Microtubules in action

movie replaces snapshot - how microtubules actually reorient.

Publication

Himmelspach, R., Wymer, C.L., Lloyd, C.W., Nick, P. (1999) Gravity-induced reorientation of cortical microtubules observed in vivo. Plant J. 18, 449-453 (54 quotations, state 27.12.2015) - pdf

 

What is the topic?

 

Subtending the plasma membrane of plant cells parallel bundles of microtubules are observed. These so called cortical microtubules serve as tracks for the movement of small rosettes consisting of cellulose synthase, the enzyme that produces cellulose fibers. The cellulose synthase is pulled by kinesin motors and leave at the outer face of the membrane a trace, the microfibrils, fibers made from cellulose. The direction of these fibers determines the axis of growth for plant cells - expansion will always occur perpendicular to the fiber direction.

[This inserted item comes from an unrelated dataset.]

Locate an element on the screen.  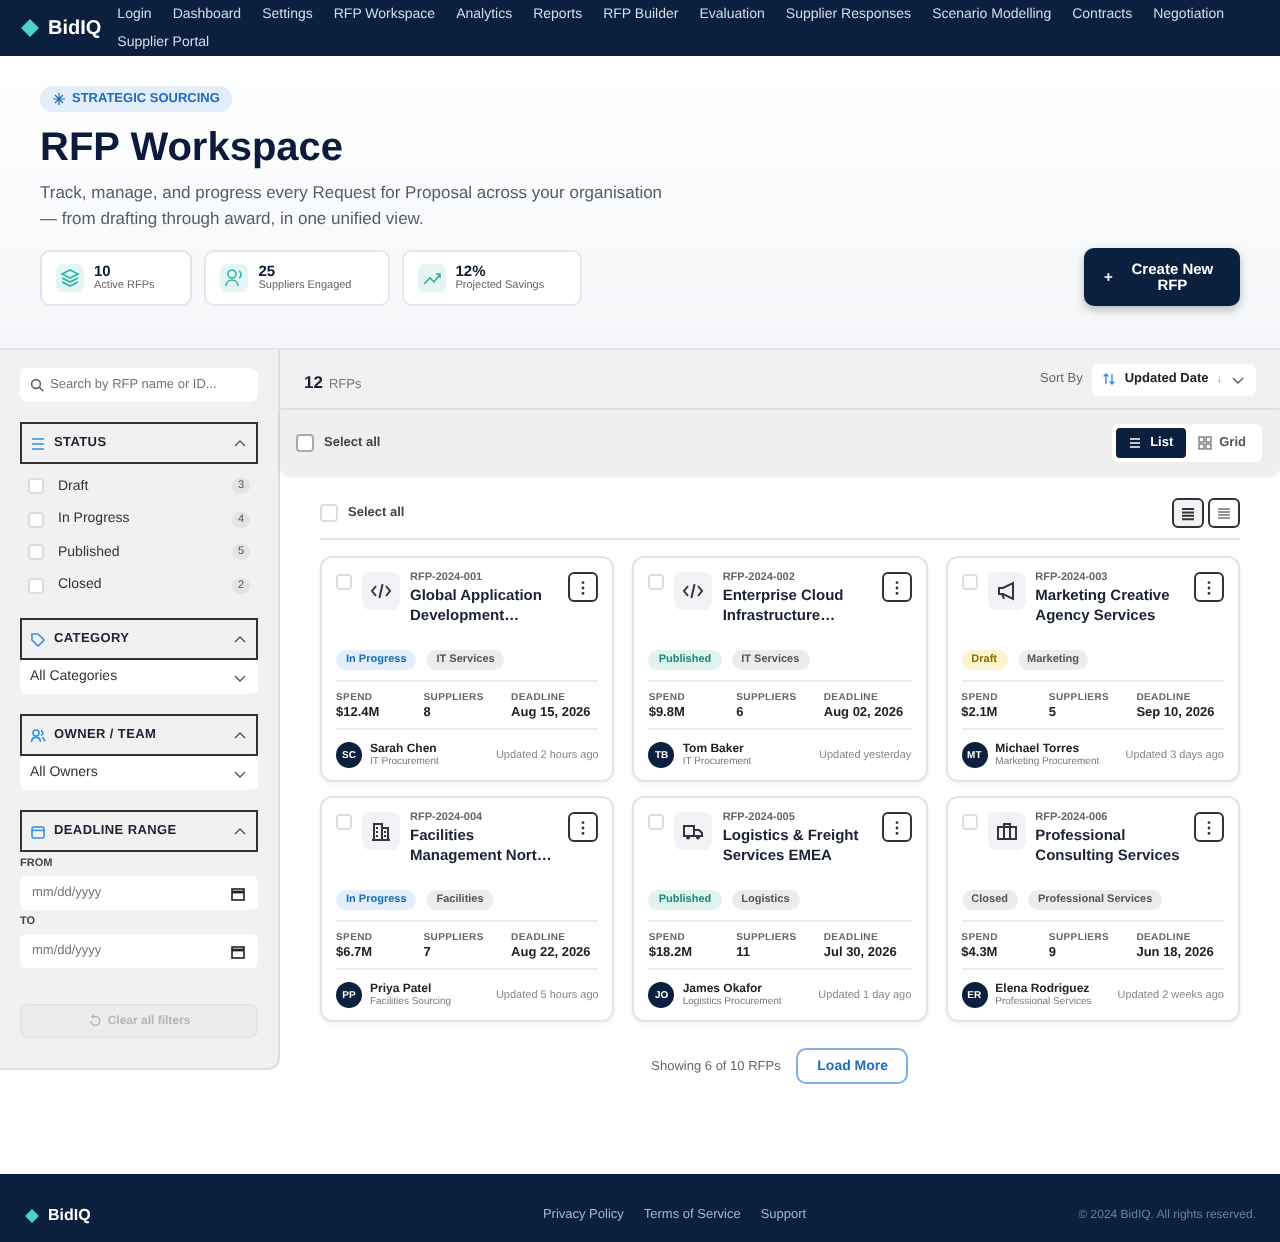
page-description: Track, manage, and progress every Request for Proposal across your organisation — from drafting through award, in one unified view. is located at coordinates (352, 206).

Cortical microtubules can change their orientation in response to environmental signals such as light, gravity or touch and this will change then the axis of cell growth. This allows plants to adjust their shape to the environment. This phenomenon was discovered during investigations on phototropism, the bending of seedlings towards light (Nick et al. 1990 - more...).

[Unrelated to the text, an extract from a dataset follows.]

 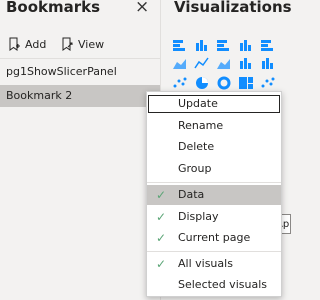 What do you see at coordinates (268, 62) in the screenshot?
I see `ribbon-chart-icon` at bounding box center [268, 62].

But how can microtubules change their orientation? Are they actually turned or do they disassemble and reassemble in a new direction? To visualise microtubules, so far fluorescently labelled antibodies against tubulin were employed, which required chemical fixation (which will kill the cell of interest). Thus, only still images of the final situation of the reorientation process could be collected. To get from still images towards a movie, in this work tubulin was purified from pig brains, labelled fluorescently and then microinjected into living cells of intact maize seedlings. This was technically very challenging, since one has to hit an extremely small rim of cytoplasm just underneath the cell membrane. The labelled tubulin was integrated into the microtubules of the hosting maize cell and thus rendered these microtubules visible. Now, we could stimulate the cell by gravity and watch the reorientation of microtubules at the upper surface. This allowed, for the first time, to see the transition between the non-stimulated initial phase and the completed response of microtubules. The transition consisted in microtubules that were oriented criss-cross, which was clear evidence against the hitherto prevailing model that assumed that microtubules turned. Instead, they disassemble individually and are then reassembled in the new orientation.